You only have to fill your aching lungs with one more breath.
You do not have to wait until you no longer feel afraid.
You only have to step from this moment into the next one.
May we walk in Beauty, in Couer-age.
Gratitude List:
1. When we all work together. . . There is just something about coming together with a group of people to accomplish a specific task that creates a sense of community and tribe. I’ve experienced it in various ways this week–a listening committee, a group helping a friend move, being part of a web of people holding someone in prayer/love/light, classroom work, collegiality.
2. Mockingbird is beginning to welcome everyone back to the hollow in their own languages. (Okay, I know he’s actually establishing territory, but the effect on my grateful ears is the same either way.)
3. Chocolate. Especially fair trade chocolate. It is almost impossible for us in the US to extricate our pleasures and our luxuries from the economic and trade systems that oppress others around the world. May we keep edging our way toward freedom and justice for all people.

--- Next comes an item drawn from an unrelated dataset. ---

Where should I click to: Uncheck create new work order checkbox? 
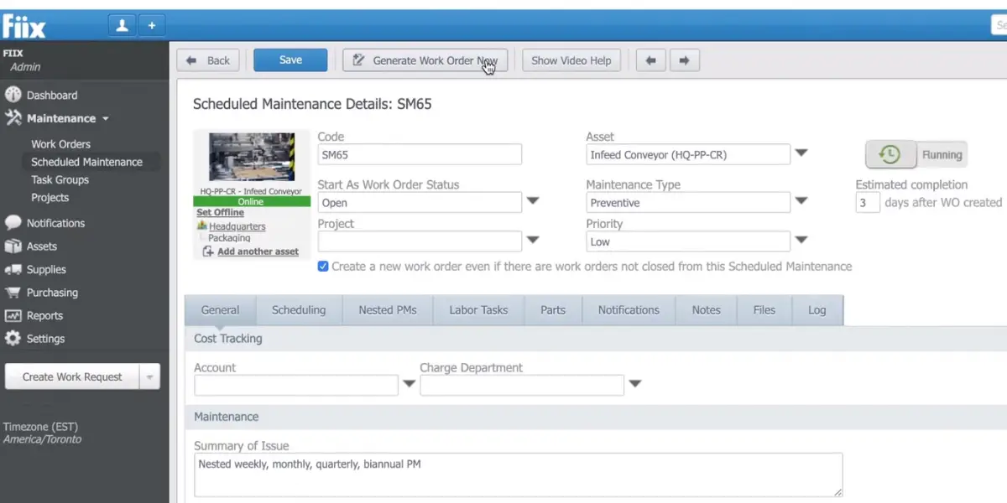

4. This coming week. I don’t know who to thank for the incredibly brilliant idea (whether it’s principals or superintendents)–padding the potential snow days into Easter Break, just after the switch to the final quarter–but it feels like I have been given extra days in the world, like I can slip between times for the next couple of days, get my work done, catch up on my rest, prepare for the coming month, and get back to work reinvigorated.
5. Needle felting. I started making a couple teeny tiny totoros for a small boy’s upcoming birthday, and his older brother has become obsessed with helping with the needle felting. I’m a little anxious about a nine-year-old and those tiny spears, but it is perhaps a good exercise in intent focus, and I love doing handwork with my kids.
6. Hmmm. I worked hard on this list just now, but I missed this one: new life, birth, how the heart is constantly being resurrected.
7. Oh, and this one: My favorite Jesus stories are coming up, beginning today: Jesus surprises Mary in the garden. (My friend’s daughter also loves this story: he surprises”his best best best friend,” she says. Yes.) Then he surprises Thomas and his terrified friends. Then he surprises the walkers on the Emmaus Road. Life-transforming surprises.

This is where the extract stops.